In a degrading war, with no good or bad, a bewildered Guy suddenly discovers that the hated Soviets have now become his allies and that honor no longer has any place; […] even the laboratories of war propaganda, in league with the press, do not have too many scruples in churning out fake heroes for the use and consumption of public opinion. Here it is that Trimmer, an incapable soldier and liar, after a farcical military operation tailor-made for him, is passed off as a new savior of the Empire, proudly exhibited in every corner of England (at his side is Virginia, Guy’s wife, who has meanwhile become his mistress). […]

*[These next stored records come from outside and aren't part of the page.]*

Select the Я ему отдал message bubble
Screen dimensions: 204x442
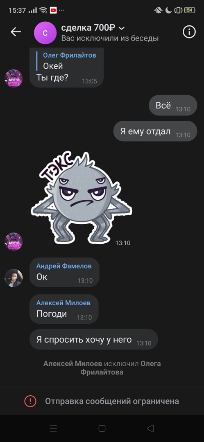click(155, 131)
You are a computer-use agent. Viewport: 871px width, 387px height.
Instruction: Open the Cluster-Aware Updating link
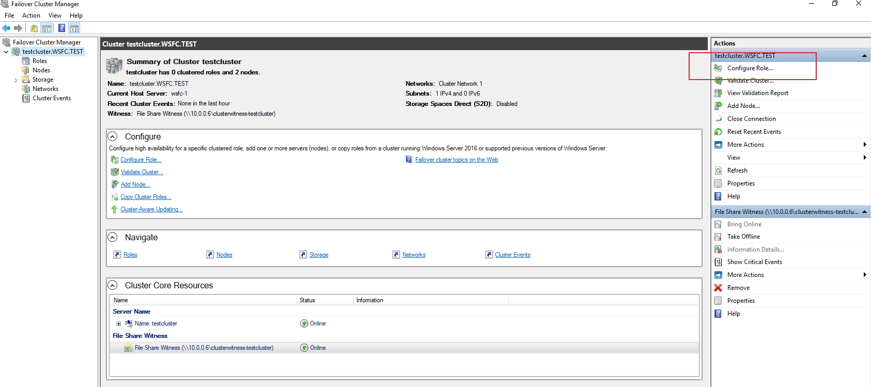point(151,209)
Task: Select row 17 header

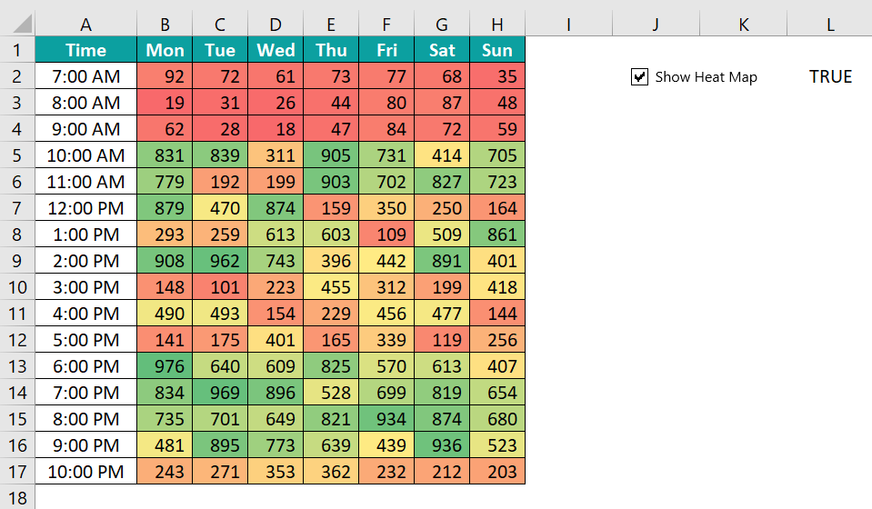Action: coord(17,472)
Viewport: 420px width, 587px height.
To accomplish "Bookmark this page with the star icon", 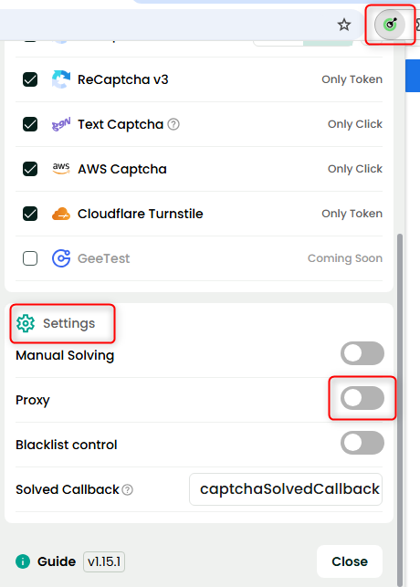I will tap(344, 25).
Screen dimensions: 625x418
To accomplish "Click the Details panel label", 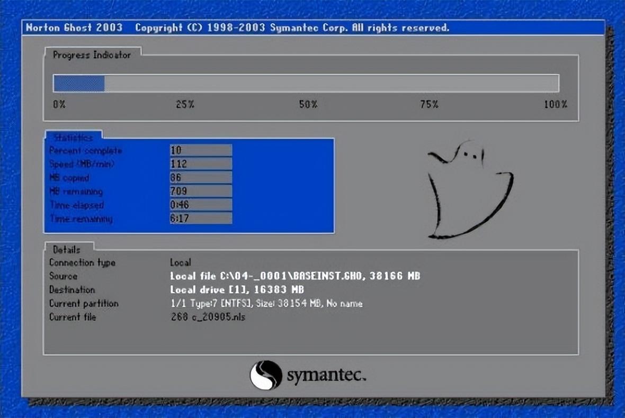I will coord(67,249).
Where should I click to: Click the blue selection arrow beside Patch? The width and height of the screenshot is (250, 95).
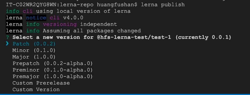7,44
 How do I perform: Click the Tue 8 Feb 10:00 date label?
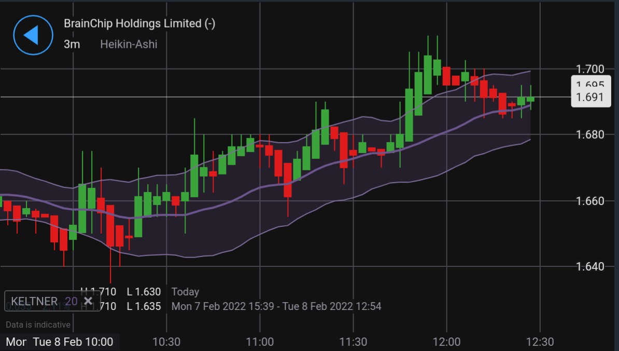tap(73, 342)

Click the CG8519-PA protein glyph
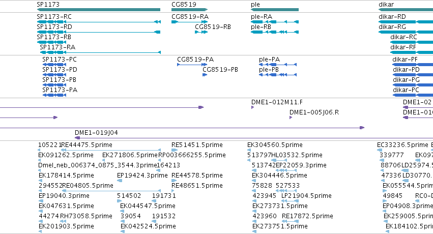coord(192,65)
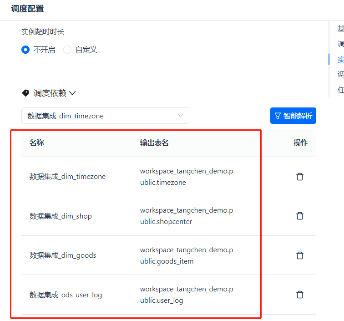Click the 数据集成_dim_goods name cell
344x321 pixels.
63,255
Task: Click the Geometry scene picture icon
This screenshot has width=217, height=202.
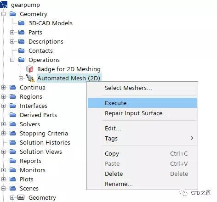Action: point(21,197)
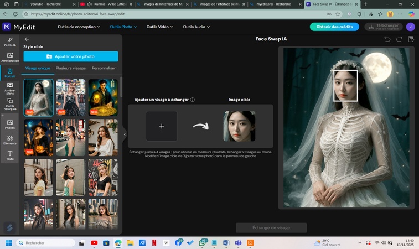Open the Arrière-plans sidebar tool
The width and height of the screenshot is (419, 249).
pyautogui.click(x=9, y=88)
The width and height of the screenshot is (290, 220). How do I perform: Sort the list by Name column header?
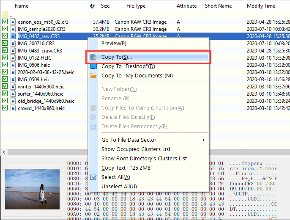tap(22, 6)
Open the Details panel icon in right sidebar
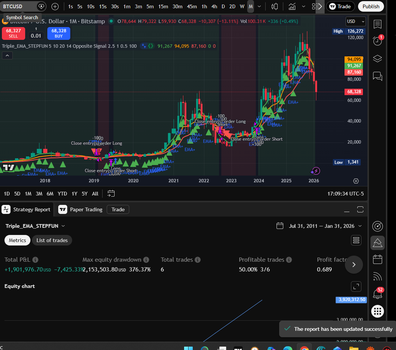 point(377,24)
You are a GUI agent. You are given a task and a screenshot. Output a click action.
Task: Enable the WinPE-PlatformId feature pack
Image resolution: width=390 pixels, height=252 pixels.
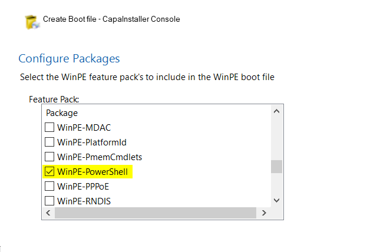click(x=49, y=142)
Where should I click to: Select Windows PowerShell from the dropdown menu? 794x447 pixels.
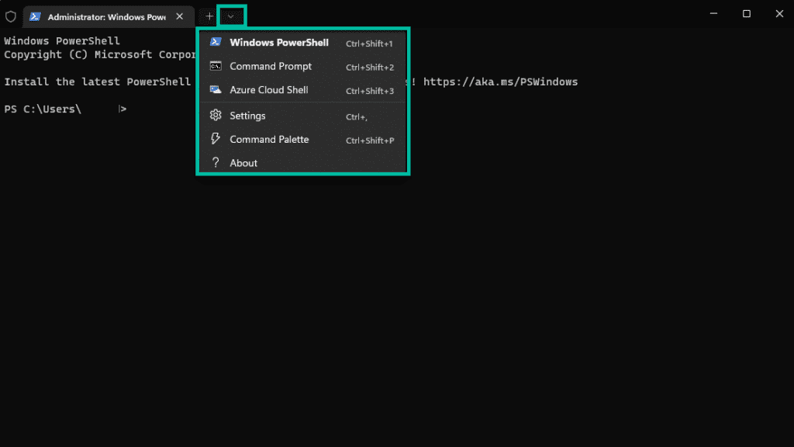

Julia and Algernon Stitch, on the other hand, are the worthy representatives of a dull upper class that, despite the ongoing conflict, continues to lead an existence in the most restrained luxury, between servants and cocktails, interested in allied victory only to preserve those privileges that, after a long time spent in cotton wool, would be found too hard to give up.

Therefore, there is never an end to the grotesque, and […] it is precisely gentlemen who are the rarest commodity. Among other things, the few specimens that peek through the pages – Mr Crouchback, the Greek general Militiades… – are all quite old and, coincidentally, belong to another era. Really when Waugh satirizes, as Tomasi di Lampedusa wrote, “he leaves a strong mark”.

The third volume is reviewed in the final installment. This is Unconditional Surrender (Reza Incondizionata in Italian):

Unconditional Surrender, published in 1961, nine years after the first volume of the trilogy and five after the second, is perhaps the best chapter of Sword of Honour. The novel, more personal and biting than the previous ones, brings to completion that slow transition from farcical to dramatic begun in the earlier volumes. In the book, […] the lucid and disenchanted examination of a modernity that has made a clean sweep of every value prevails, where honor no longer exists and everything is decided only on the basis of sinister calculations of self interest. […]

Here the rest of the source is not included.